Il ragazzo si guardò intorno.
«Dove sono i tuoi genitori?» chiese non vedendo altre persone. Un sorrisetto indecifrabile gli si dipinse in volto, come convinto che il suo vicino dovesse star per forza mentendo.
«Sono morti» rispose Harry secco, girando la testa di scatto, poi sentendo la sua civetta stridere piano per la caduta di un paio di spilli.
Più tempo passava, più quel ragazzino diventava antipatico. Il suo ghignetto era irritante e perfido, vivo nel volto appuntito, affilato in modo quasi grottesco per la sua giovane età.
«Oh, mi dispiace» rispose con un tono che esprimeva tutto il contrario. Al corvino venne l'istinto di gettarsi con le unghie sguainate, come un gatto furioso, sul suo ghigno strafottente. Sentiva lo sguardo di Sirius ardere sulla schiena. La civetta strideva ancora, più forte, per via di un rotolo di seta lilla caduto sul parquet, seguito a ruota da altri due color alga e color malva.
«Ma loro erano come noi?» chiese il biondo.
"Mossa sbagliata, piccolo bastardello viziato".
«Erano inglesi, se è quello che intendi» rispose Harry, deciso a guardare altrove.
«No, non hai capito. Sei per caso stupido? Intendo un mago e una strega!».
Alla sua risposta indignata entrambi dovettero trattenere le risate.
«Oh, è vero, sono davvero tonto! Erano una strega e un mago, sì». Quella risposta sembrò soddisfarlo abbastanza.
«Ottimo, ma ti ho ancora chiesto il tuo cognome» continuò.

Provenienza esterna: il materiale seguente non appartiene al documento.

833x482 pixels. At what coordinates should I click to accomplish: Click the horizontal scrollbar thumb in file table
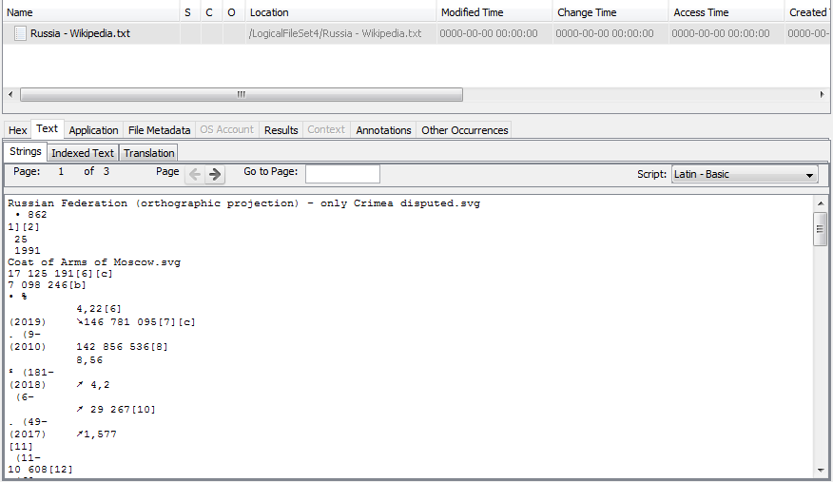point(241,95)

Il ragazzo dai capelli corvini notò con stizza che, a tutti gli effetti, non gli aveva chiesto il nome. Non era stato il solo a notarlo, però.
"Ma è già vecchio dentro come il padre ed il nonno? Bah, non mi stupirei".
Harry, anche se controvoglia, stava per rispondere, proprio quando Madame Malkin lo raggiunse.
«Ecco a te, caro!» esclamò giovale, dandogli due pacchetti più pesanti di quello che sembravano.
Gli tese anche la lista che le aveva dato prima di esser trascinato sullo sgabello, notanto solo in quel momento che Sirius aveva aggiunto all'ordine quattro mantelli nuovi, due neri, gli altri grigio e bianco perla, tre cappotti, due in tinta unita, uno nero, uno bianco crema, l'ultimo con un motivo a scacchi raffinato, di velluto all'apparenza soffice e cinque paia di guanti, due grigi, uno porpora, lungo prima di metà gomito, uno nero, che terminava probabilmente pochi centimetri sotto il gomito e l'ultimo color bronzo.
«La ringrazio» disse Harry, utilizzando il tono più cordiale che potè, sentendosi leggermente in colpa per esser stato sul punto di risponderle freddamente. Afferrando le buste ed i soldi per pagare, si voltò verso l'altro ragazzo, che fissava con arbitrio le buste ed il proprietario.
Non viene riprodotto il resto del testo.